* **TEXTE**
= = = = =

Comme elle, 250 migrants dont une centaine d'enfants vivent en auto-gestion dans cette école fermée depuis trois ans.
Le squat s'est établi en mars, quand la soudaine fermeture des frontières au nord de la Grèce a transformé celle-ci en piège pour ceux qui s'y trouvaient, en route pour l'Allemagne, la Suède ou d'autres pays du nord de l'Europe.
Presque tous vivent actuellement dans des dizaines de camps aménagés en hâte par le gouvernement, beaucoup dans le nord de la Grèce. Certains louent des chambres. Les autres squattent grâce aux groupes de soutien de migrants.
Le gouvernement évalue à 1.500 le nombre de ceux vivant ainsi dans des "structures d'hospitalité extérieures".

= = = = =

* **EXTRAIT DE DONNÉES**
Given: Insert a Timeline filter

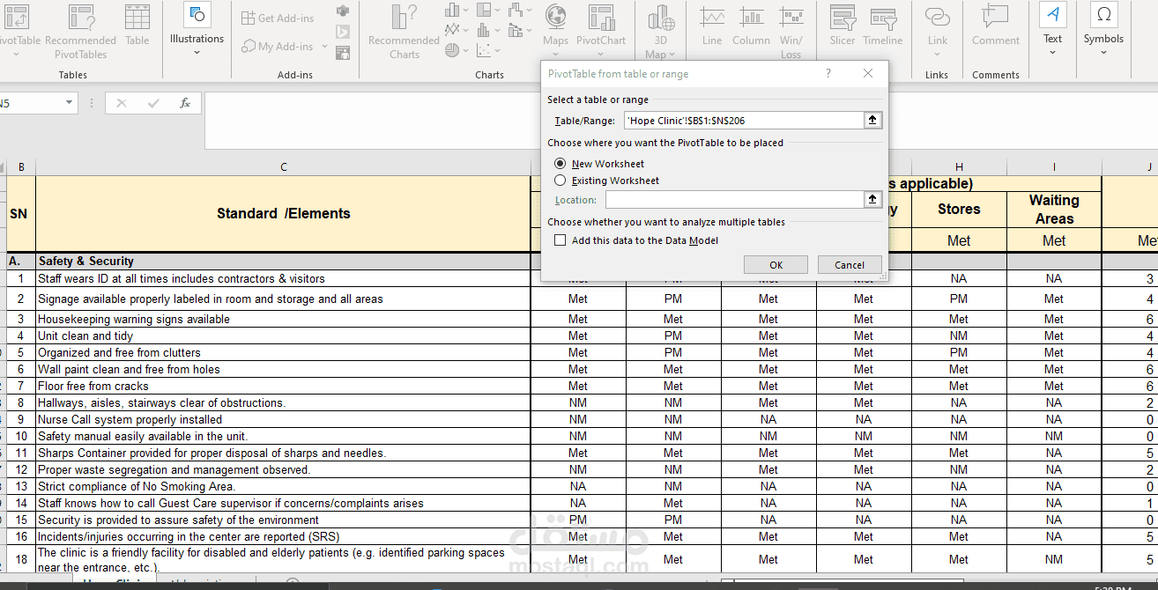Looking at the screenshot, I should click(882, 18).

= = = = =

* **ÉNONCÉ DU PROBLÈME**
Recopiez mot pour mot, dans le texte sur les migrants en Grèce, tout ce qui va de « Comme elle, 250 » jusqu'à « nord de l'Europe. ». Les données n'ont aucun rôle à jouer ici.

* **RÉPONSE ATTENDUE**
Comme elle, 250 migrants dont une centaine d'enfants vivent en auto-gestion dans cette école fermée depuis trois ans.
Le squat s'est établi en mars, quand la soudaine fermeture des frontières au nord de la Grèce a transformé celle-ci en piège pour ceux qui s'y trouvaient, en route pour l'Allemagne, la Suède ou d'autres pays du nord de l'Europe.